It’s Christmas time again, so bring on the wish lists and piles of presents. Or, maybe not. Brie takes a look at shrinking the ever-growing toy box for good reasons.
This is the first year my daughter has some inclination of what Christmas is all about. When asked what Santa says, she responds “Ho Ho…” (always leaving the last “Ho” out). She squeals at the lights she sees around town, and at only one, she’s become a pro at opening presents. It’s crazy, really. I swear, a kid understands Christmas before they can utter their first sentence.
Now that my husband and I have kids, it’s our opportunity to create Christmas as it makes sense in our family. Yes, it’s exciting. And it seems to be equally overwhelming.
Honestly, it is darn tempting to spoil the heck out of our daughter. She is our first child and the only grandchild on either side. As kids, both my husband and I loved Christmas and we definitely want the same for her. So far in her mind, Christmas is about lights, Santa and presents. And it seems spoiling is imminent this holiday season with so much family nearby.
But a recent Time article, The Growing Backlash Against Overparenting, made me think twice about buying every blinking, flashing and talking toy we come across. The article begins by talking about helicopter parenting and how overprotecting our kids has slowly become the new norm. But it also discusses the importance of “play” for kids, and definitely not with the newest, hippest toys around. “We need to quit bombarding them (our kids) with choices way before their ability to handle them,” Payne says. The average child has 150 toys.
The author goes on to talk about how kids actually benefit from having less “things” and more “time” to play with what they do have. This is where real imaginative, brain-strengthening, and creative play comes in. Endless options, busy, noisy, and blinking toys create an underlying level of unease and stress in a child’s brain. Fascinating.
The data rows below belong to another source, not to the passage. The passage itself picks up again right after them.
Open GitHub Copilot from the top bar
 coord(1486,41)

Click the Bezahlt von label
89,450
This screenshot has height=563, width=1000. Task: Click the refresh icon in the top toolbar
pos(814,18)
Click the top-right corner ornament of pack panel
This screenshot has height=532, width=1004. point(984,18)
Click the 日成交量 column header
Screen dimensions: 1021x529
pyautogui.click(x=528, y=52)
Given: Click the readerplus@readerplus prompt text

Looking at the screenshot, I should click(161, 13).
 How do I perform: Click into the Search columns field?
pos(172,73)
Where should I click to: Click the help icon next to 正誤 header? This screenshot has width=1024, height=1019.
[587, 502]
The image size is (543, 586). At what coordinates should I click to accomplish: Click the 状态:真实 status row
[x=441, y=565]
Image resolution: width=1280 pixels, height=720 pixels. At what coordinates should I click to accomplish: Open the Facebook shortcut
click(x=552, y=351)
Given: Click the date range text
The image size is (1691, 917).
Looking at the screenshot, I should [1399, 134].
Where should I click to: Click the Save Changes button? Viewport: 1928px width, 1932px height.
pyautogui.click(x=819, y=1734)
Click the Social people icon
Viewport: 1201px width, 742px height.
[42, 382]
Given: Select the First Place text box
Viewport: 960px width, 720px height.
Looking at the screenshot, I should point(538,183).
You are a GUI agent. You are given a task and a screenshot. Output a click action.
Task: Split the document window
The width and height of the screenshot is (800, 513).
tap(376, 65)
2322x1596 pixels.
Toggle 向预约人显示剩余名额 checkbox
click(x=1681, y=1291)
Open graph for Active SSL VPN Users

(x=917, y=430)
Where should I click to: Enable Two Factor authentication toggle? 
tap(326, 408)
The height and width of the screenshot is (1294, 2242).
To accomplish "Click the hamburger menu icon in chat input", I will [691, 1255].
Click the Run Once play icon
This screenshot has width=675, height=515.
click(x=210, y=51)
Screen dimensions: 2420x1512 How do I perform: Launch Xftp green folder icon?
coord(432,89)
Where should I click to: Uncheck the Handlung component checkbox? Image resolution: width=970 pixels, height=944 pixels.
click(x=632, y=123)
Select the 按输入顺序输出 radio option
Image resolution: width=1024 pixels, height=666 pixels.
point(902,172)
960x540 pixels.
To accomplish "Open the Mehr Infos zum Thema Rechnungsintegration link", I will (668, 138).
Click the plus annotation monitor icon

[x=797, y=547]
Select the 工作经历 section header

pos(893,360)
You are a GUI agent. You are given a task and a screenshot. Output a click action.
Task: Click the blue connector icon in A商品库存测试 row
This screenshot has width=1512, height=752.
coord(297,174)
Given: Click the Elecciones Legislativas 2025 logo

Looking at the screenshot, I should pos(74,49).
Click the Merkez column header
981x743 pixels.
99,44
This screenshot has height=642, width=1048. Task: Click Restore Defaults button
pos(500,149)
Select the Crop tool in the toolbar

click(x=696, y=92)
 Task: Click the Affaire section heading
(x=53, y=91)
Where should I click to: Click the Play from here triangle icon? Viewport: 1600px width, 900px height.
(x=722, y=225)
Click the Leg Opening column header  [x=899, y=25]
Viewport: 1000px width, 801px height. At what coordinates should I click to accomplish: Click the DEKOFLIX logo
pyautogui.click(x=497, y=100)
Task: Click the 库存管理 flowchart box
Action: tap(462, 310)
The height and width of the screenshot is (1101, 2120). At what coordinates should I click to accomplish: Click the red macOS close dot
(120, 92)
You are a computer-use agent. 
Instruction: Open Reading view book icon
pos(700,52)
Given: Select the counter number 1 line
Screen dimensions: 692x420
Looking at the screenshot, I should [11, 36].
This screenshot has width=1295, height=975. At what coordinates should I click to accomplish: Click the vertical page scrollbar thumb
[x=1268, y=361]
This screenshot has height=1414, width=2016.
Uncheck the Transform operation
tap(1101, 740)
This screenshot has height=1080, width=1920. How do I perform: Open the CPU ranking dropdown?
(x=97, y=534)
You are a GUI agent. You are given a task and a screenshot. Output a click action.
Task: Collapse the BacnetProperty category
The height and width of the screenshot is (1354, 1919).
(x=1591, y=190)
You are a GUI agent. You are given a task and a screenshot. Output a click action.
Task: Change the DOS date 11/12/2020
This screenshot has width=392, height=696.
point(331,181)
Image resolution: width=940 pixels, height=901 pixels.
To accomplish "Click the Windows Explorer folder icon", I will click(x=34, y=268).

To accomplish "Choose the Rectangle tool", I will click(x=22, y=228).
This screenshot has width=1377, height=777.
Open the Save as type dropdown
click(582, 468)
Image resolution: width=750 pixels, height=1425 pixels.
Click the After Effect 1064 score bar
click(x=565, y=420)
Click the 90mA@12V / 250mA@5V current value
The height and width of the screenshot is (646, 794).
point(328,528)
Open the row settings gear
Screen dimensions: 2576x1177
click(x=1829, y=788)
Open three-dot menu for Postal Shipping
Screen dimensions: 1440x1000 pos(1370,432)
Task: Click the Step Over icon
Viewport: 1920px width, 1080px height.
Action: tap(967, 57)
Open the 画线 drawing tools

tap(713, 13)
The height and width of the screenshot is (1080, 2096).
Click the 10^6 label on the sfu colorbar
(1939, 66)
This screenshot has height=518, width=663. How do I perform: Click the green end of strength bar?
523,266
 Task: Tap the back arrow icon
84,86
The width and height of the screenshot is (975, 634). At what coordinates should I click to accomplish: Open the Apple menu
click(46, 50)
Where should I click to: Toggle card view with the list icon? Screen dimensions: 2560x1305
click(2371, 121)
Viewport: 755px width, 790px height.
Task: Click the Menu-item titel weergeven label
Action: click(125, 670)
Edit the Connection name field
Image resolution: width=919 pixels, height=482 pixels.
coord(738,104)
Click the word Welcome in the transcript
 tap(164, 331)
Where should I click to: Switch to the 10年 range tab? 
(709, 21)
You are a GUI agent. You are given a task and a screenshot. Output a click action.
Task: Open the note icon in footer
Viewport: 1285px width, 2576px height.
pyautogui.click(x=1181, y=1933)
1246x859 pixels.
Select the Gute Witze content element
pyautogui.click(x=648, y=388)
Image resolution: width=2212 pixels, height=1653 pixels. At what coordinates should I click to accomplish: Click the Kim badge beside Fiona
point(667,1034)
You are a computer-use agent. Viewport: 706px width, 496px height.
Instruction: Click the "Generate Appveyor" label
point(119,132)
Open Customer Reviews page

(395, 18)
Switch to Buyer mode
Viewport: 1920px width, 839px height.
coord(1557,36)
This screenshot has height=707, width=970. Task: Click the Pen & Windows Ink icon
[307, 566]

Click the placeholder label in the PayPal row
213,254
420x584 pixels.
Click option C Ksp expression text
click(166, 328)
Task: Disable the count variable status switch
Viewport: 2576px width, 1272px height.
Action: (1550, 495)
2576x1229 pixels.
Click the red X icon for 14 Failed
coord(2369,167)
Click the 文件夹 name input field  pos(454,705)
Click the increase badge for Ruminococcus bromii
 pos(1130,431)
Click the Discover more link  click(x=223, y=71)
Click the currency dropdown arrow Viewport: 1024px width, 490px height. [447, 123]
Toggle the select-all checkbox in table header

Of course, I would be lying if I said we weren’t going to buy our daughter toys this holiday season. Frankly I love toys; I’m not trying to be The Grinch here. All I’m saying is that in reading more about the “less is more” idea, I feel reduced pressure as a parent to create something that ends up feeling empty, and financially challenging to maintain year after year. And maybe all the time I save on shopping will allow my husband and I time to plan how to teach our daughter the moral intentions of Christmas in the first place.